The Hawaii legislature approved Tuesday a bill to increase the minimum wage to $18 an hour by 2028. This is up from the $10.10 minimum.
Although the $18 minimum wage is the highest in the country, some states raise their minimum wages to reflect rising living costs. Inflation could lead to a higher minimum wages in California and other areas.
The bill overwhelmingly passed the state House and Senate, both of which are Democratic-controlled, and now heads to Democrat Gov. David Ige’s desk. The measure will be signed into law by the governor.
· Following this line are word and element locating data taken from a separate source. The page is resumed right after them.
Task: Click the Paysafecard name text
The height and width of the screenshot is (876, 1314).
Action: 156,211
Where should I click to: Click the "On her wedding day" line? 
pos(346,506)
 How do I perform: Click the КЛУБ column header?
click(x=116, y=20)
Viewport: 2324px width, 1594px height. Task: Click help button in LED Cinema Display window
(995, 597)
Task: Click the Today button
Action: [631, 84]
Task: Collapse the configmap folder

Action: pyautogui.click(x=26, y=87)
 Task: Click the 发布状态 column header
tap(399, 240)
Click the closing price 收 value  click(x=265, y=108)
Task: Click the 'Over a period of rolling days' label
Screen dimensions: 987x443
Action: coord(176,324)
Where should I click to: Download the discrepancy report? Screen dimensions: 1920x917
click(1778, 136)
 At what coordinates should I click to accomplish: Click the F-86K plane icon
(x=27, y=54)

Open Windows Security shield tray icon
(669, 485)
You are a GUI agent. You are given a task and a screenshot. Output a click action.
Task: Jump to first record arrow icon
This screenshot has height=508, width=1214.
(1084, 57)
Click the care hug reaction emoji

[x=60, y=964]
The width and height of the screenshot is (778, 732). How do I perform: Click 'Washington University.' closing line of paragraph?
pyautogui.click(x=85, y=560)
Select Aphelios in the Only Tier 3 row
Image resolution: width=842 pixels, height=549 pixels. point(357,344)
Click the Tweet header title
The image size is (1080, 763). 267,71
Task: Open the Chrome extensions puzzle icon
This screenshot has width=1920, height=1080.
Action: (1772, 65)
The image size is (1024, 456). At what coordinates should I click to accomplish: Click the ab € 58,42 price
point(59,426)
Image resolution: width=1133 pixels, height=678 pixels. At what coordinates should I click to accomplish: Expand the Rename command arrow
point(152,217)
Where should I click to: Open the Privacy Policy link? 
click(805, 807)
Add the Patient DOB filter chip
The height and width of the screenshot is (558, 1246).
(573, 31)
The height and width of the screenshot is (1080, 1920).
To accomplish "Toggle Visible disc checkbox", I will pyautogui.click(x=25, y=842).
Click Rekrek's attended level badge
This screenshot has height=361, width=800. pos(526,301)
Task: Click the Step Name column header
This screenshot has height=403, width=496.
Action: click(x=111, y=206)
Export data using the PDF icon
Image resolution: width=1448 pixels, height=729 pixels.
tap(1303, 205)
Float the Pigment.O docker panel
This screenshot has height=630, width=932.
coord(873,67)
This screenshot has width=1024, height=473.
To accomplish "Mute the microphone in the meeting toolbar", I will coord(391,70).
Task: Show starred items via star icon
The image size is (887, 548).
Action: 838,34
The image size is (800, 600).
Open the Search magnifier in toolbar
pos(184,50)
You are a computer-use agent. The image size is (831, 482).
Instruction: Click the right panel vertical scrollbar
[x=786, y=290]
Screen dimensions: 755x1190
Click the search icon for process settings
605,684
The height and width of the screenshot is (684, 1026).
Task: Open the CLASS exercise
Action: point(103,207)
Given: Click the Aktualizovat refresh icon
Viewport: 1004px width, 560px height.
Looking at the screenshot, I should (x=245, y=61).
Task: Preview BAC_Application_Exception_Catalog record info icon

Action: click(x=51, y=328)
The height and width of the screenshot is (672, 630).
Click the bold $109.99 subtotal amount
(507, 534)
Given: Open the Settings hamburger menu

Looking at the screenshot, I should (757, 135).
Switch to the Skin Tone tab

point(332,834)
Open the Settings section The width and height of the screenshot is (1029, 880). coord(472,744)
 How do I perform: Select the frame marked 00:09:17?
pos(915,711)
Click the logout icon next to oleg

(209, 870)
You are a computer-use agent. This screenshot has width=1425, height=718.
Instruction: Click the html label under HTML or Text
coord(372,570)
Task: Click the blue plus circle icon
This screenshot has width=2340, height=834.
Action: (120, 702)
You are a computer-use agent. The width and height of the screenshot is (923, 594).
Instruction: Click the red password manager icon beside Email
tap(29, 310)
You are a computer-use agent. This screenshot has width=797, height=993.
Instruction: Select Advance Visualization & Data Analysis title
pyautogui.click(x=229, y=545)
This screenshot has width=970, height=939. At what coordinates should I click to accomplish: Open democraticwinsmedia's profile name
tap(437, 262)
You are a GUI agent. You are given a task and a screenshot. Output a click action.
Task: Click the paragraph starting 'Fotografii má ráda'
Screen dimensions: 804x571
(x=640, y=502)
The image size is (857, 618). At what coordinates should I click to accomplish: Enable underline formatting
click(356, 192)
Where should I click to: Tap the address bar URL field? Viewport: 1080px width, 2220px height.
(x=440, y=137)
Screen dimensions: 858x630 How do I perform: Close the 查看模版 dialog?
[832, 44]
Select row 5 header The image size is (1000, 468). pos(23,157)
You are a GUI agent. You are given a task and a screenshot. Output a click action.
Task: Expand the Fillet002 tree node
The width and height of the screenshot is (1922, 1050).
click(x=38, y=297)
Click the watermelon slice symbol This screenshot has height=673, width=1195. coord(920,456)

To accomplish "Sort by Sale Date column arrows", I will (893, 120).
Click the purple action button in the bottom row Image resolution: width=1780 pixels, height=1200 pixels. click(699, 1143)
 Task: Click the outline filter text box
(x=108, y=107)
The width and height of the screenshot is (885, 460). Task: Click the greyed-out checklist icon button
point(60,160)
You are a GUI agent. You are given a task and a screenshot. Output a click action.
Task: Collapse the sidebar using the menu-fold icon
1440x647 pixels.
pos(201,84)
House Bill 2510 would increase the minimum wage in smaller increments over several years, before the implementation of the $18 minimum. Starting Oct. 1, the state’s first wage rise under the bill would be $12 an hour. The wages would rise to $14 an hour in 2024, $16 an hour in 2026, and $18 an hour in 2030.
The bill’s supporters claim that the increase is necessary due to the state’s high living costs. However, some businesses argue that they will need to cut back on staff or shut down because they cannot afford higher wages.
Scott Saiki, Speaker of the State House, said that a study showing that 42 percent of Hawaiian households struggled to make ends meet was a key factor in his support for the higher wage.
The law doubles tip credit to $1.50 per year by 2028. Businesses can subtract this amount from employees’ wages if they make minimum wage after accounting tips.
The bill makes the earned income credit permanent and refundable, which could reduce the taxes that low-income workers owe as well as increase their tax refund.
The current earned income tax credit for Hawaii expires in 2018 and cannot be refunded. Many low-income taxpayers cannot use the credit because their income is not high enough to pay significant taxes.